Having lived in the Midwest for about 7 years now, I'm used to the topographical flatness. While the sun setting over Roosevelt Boulevard is about the same elevation as it setting over Lake Michigan, there is something a little less romantic the about the asphalt mirage glare compared to the water's mirrored surface. Regardless, I had gotten used to the idea that the "beauty of the plains" is rather bland. Fortunately, I was taught incorrectly by the Chicagoland suburban sprawl. Heading west further into the plains and the hills beyond the Missouri River, I could see why our indigenous brothers and sisters are at awe with this land.

* _WORK TO COMPLETE_
A. List every proper place name that appears in the passage about the Midwest plains.
B. According to the passage about the Midwest plains, how long has the writer lived in the Midwest?
C. In the passage about the Midwest plains, why does the writer find a sunset over Roosevelt Boulevard less romantic than one over Lake Michigan?

* _DATASET ROWS_

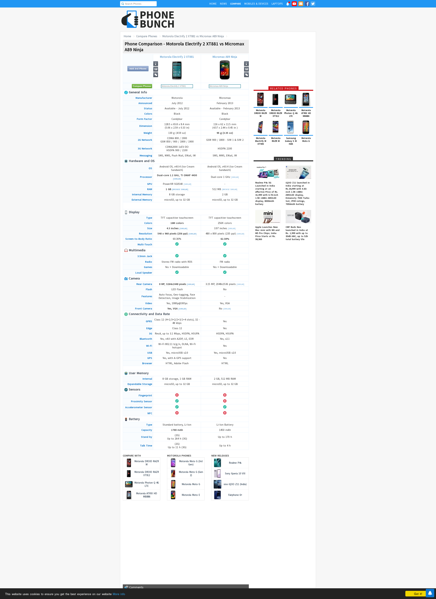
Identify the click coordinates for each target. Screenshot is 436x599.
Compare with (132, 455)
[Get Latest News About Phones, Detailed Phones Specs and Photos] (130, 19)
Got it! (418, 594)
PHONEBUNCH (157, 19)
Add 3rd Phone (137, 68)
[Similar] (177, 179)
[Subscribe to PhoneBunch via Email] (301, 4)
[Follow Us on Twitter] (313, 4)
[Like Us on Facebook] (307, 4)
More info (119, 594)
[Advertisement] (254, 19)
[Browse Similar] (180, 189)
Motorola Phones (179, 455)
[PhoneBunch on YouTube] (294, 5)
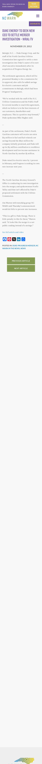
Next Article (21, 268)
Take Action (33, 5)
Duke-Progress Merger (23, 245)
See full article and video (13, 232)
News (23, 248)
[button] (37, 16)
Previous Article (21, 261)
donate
---
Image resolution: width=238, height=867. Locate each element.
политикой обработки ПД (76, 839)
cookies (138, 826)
---
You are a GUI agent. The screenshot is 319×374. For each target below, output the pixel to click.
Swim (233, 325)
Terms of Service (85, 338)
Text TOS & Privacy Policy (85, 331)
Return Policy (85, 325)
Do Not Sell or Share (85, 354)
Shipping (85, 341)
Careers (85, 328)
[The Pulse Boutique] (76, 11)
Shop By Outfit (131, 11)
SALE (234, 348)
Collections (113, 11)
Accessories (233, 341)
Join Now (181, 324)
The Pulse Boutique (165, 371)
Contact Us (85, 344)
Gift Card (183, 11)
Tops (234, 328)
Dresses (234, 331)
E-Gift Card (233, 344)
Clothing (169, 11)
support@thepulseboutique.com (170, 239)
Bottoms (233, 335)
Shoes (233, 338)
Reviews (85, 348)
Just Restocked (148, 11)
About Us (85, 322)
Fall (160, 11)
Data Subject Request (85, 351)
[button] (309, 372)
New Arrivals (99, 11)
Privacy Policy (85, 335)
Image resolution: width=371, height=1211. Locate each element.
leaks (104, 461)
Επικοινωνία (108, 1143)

* _EXPECTED RESPONSES_
A. Midwest, Roosevelt Boulevard, Lake Michigan, Chicagoland, Missouri River

B. About 7 years.

C. The sun sets at about the same elevation in both places. Over the boulevard, though, it produces an asphalt mirage glare instead of reflecting off the water's mirrored surface.